[Start of Attachment]
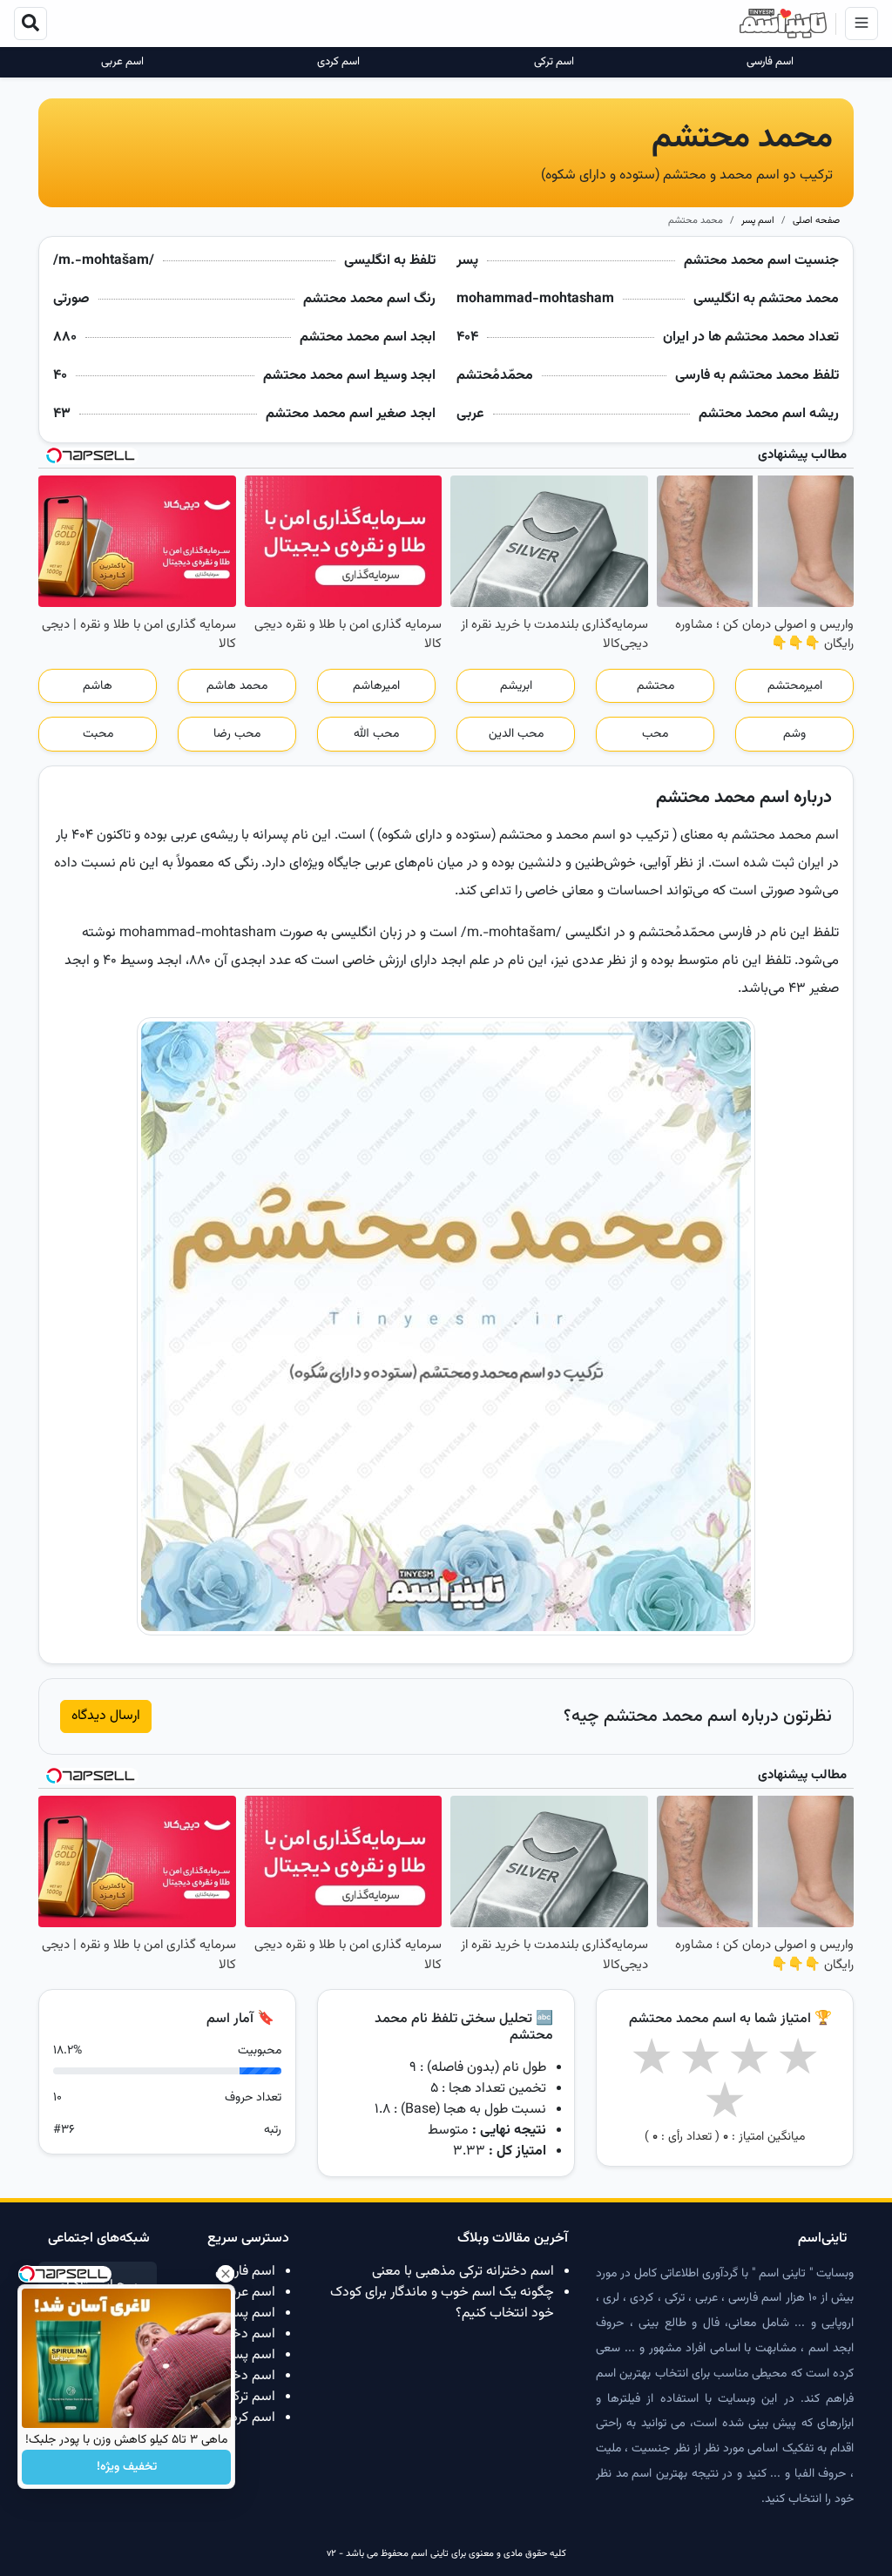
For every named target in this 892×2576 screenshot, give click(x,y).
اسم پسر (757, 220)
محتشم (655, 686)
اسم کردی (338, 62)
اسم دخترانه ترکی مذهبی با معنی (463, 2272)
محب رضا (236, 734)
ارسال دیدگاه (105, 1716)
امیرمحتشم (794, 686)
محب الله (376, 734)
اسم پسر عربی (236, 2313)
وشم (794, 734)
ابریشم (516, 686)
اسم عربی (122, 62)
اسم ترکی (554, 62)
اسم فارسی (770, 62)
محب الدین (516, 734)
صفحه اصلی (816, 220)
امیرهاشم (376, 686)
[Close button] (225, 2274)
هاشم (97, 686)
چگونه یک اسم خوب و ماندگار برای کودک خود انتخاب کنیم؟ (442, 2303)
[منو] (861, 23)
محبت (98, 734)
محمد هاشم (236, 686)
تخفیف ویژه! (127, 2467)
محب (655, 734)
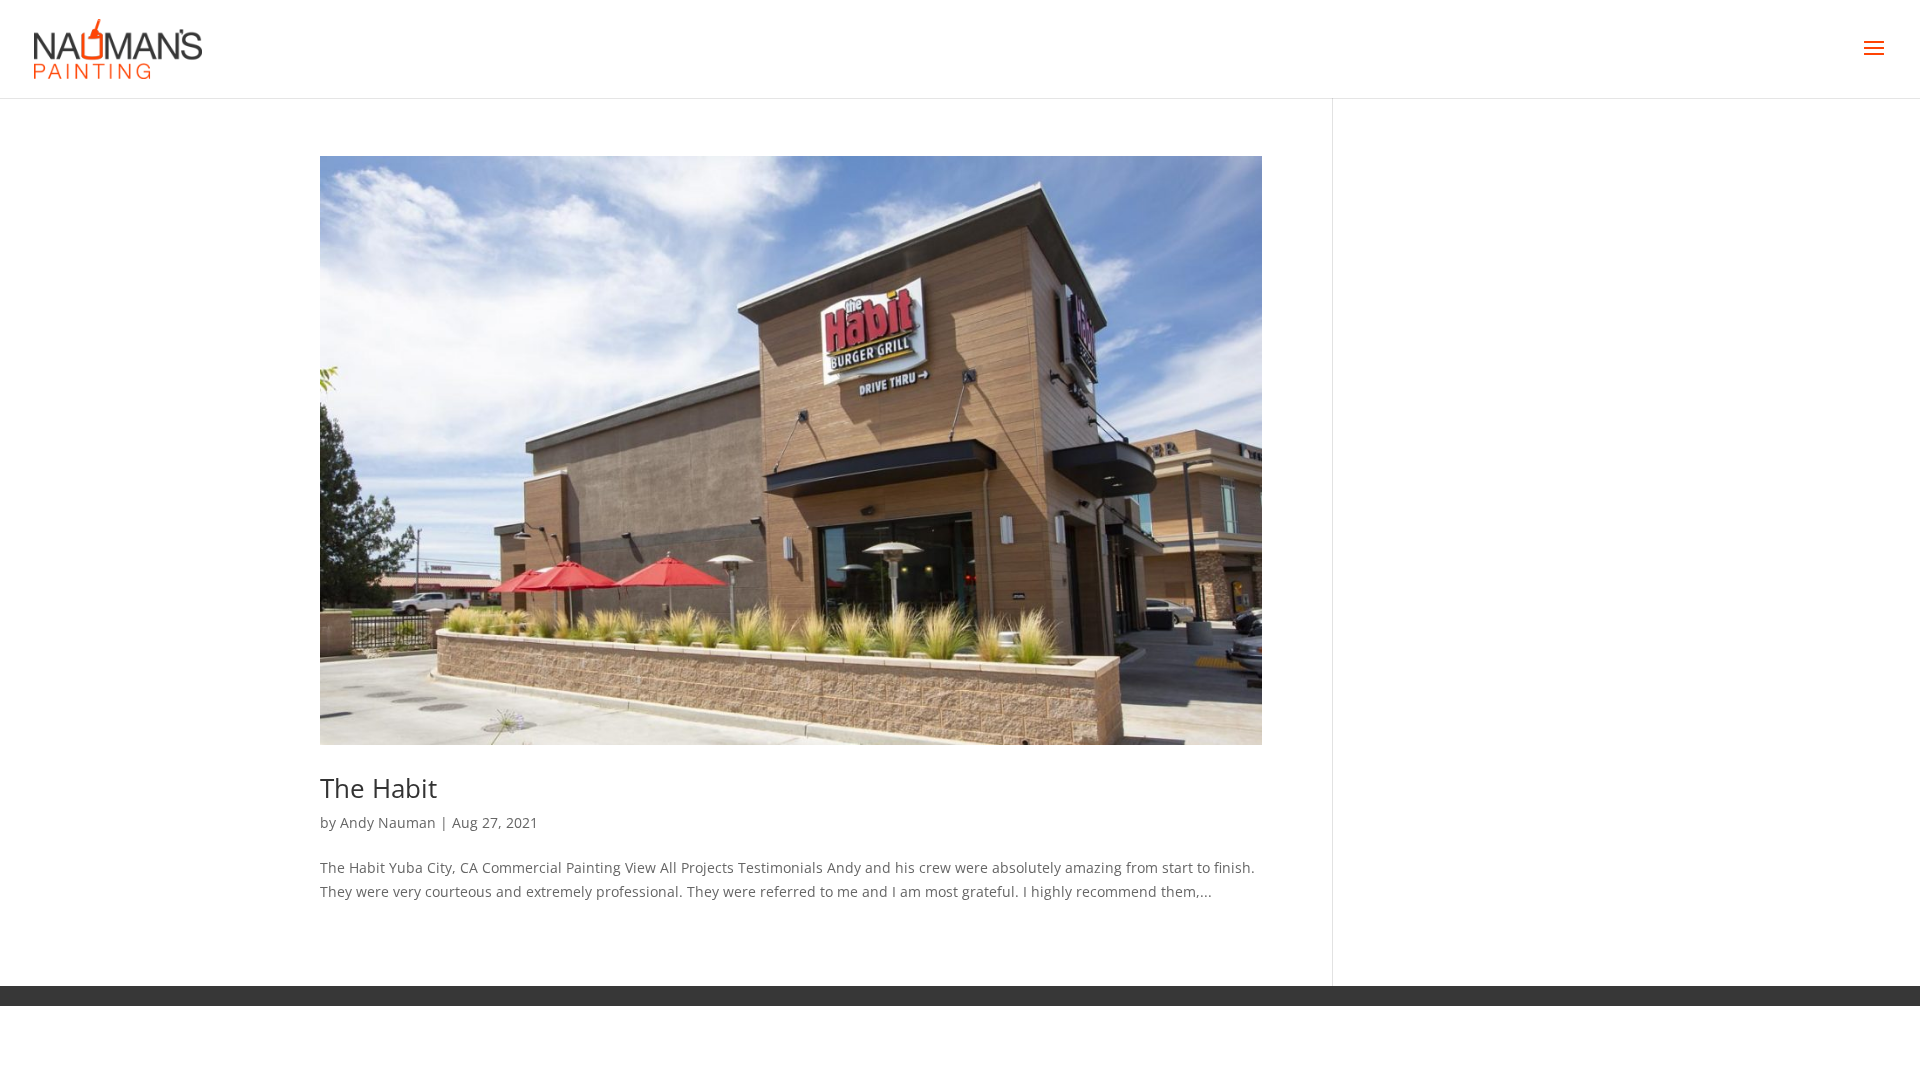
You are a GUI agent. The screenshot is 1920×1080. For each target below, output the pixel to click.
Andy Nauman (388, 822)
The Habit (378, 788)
[End of Attachment]
Across the material above, how many lines include the string "ترکی"? Only the number is wanted.

- **RESPONSE FOR THIS EXERCISE**
2